Quand le GSPC brouille les cartes. « Les maquis algériens constituent une menace pour la France », titrait Le Monde à la veille de la dernière visite de Sarkozy. Les services de renseignements français sont en effet convaincus que depuis son ralliement à al-Qaïda, le Groupe salafiste pour la prédication et le combat (GSPC) est en mesure de frapper les intérêts de leur pays. Ce qu’Ali Benhadj, le numéro deux de l’ex-Front islamique du Salut, a confirmé, le 21 novembre, dans une interview au Figaro.
Depuis cinq mois, Paris ne cesse d’alerter Alger sur le danger constitué par les milliers d’islamistes amnistiés dans le cadre de la « réconciliation nationale ». Parmi ces derniers figureraient plusieurs centaines d’ex-émirs des Groupes islamiques armés (GIA) prêts à reprendre le djihad contre la France. Après avoir longtemps fait la sourde oreille, les Algériens ont fini par remettre à leurs interlocuteurs la liste des 2 629 terroristes élargis. Ce que quelques journaux algériens se sont empressés de dénoncer comme une intolérable atteinte à la souveraineté nationale.

Business is business. « Au-delà des petites phrases politiques, les relations économiques se construisent dans la durée », estime Laurence Parisot, la présidente du Medef, l’organisation patronale française, qui doit savoir de quoi elle parle. Le sociologue Daho Djerbal le confirme : « Plus de vingt contrats stratégiques, dans tous les domaines, ont été signés avec la France depuis l’élection de Bouteflika. » Malgré la concurrence des Chinois, des Italiens et des Américains, la France reste le premier partenaire de l’Algérie : 4,7 milliards de dollars de produits vendus en 2005. Une centaine d’entreprises françaises employant au total environ six mille salariés sont aujourd’hui présentes sur le marché. Castel fournit la bière, Danone les yaourts et Michelin les pneumatiques. Suez gère l’eau des Algérois, ADP leur aéroport international et Siemens-France construit leur futur métro. Quant à La Poste, elle organise Algérie Poste, tandis qu’Alstom vend des équipements destinés aux futurs trains à grande vitesse de la SNTF. « Sortis par la porte, les Français sont revenus par la fenêtre », persifle un chroniqueur.
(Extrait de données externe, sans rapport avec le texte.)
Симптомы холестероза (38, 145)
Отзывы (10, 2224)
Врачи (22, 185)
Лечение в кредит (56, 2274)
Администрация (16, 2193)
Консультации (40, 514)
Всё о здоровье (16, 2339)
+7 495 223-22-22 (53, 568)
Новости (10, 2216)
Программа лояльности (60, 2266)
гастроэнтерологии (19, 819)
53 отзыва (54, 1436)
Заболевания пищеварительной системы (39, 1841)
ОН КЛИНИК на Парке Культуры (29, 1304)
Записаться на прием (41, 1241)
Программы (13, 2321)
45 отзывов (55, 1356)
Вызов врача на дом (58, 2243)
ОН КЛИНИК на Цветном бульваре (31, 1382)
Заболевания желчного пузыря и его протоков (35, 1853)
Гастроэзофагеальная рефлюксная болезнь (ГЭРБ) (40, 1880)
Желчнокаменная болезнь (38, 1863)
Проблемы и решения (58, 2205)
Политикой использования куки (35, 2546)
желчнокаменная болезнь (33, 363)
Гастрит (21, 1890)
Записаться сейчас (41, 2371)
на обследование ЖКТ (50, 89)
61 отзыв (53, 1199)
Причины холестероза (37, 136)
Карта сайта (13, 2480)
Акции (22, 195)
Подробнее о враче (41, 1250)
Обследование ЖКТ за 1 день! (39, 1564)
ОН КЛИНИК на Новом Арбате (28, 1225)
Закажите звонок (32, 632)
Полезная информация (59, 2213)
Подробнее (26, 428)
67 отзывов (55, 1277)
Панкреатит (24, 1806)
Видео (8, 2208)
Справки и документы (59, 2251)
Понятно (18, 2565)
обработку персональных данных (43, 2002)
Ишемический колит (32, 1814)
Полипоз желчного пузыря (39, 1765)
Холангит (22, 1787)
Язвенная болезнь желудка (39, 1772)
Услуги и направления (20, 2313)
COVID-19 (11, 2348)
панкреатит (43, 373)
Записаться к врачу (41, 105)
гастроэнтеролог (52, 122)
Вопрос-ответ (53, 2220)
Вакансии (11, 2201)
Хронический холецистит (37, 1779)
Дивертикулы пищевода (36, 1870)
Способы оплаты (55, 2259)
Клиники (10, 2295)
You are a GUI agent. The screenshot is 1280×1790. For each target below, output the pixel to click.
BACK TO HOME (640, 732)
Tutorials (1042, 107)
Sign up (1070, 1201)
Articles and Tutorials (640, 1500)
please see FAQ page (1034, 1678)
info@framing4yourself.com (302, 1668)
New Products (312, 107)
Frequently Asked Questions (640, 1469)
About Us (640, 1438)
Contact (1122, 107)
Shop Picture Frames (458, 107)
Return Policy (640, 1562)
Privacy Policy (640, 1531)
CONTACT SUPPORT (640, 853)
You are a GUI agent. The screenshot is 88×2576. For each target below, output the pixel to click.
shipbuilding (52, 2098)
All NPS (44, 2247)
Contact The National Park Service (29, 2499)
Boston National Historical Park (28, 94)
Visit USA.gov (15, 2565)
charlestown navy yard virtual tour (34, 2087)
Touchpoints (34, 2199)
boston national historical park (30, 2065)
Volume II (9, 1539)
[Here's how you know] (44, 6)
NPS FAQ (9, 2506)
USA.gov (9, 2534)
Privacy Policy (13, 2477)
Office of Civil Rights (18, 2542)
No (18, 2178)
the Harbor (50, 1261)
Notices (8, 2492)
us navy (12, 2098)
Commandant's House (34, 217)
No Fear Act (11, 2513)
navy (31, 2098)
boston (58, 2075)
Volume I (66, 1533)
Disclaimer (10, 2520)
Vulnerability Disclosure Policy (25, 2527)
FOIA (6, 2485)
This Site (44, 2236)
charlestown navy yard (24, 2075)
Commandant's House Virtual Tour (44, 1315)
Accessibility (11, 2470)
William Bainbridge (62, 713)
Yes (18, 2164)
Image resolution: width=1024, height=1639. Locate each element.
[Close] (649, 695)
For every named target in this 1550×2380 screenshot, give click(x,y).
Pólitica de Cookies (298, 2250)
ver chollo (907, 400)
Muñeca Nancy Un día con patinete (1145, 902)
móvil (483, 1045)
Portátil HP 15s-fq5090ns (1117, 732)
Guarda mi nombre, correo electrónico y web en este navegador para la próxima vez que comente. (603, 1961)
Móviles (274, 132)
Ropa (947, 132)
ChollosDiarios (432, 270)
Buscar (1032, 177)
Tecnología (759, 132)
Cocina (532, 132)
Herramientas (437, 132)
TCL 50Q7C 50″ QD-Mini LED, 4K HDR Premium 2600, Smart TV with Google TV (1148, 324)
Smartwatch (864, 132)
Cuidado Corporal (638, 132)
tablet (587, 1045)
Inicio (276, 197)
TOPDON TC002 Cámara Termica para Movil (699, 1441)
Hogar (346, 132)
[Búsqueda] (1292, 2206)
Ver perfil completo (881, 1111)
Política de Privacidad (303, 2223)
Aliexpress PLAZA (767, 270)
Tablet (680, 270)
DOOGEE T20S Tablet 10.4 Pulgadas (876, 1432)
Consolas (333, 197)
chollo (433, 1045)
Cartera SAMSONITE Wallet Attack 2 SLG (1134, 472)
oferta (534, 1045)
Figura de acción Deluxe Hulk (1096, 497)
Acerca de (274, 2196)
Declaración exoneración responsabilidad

Oublions les sujets qui fâchent. Sarkozy l’a dit et répété : l’heure est à l’apaisement, à la réconciliation. Oubliés, donc, les sujets qui fâchent, comme le Sahara occidental et les harkis ? Disons, mis en veilleuse. Mais la position française sur le dossier saharien, jugée proche de celle du Maroc (l’autonomie), alors qu’Alger est favorable à l’autodétermination, continue d’agacer. Les relations privilégiées entre Paris et Rabat, aussi. On ironise volontiers sur Chirac, le « père spirituel » de Mohammed VI… On relève avec application que Villepin est natif de Rabat et Dominique Strauss-Kahn amoureux de Marrakech…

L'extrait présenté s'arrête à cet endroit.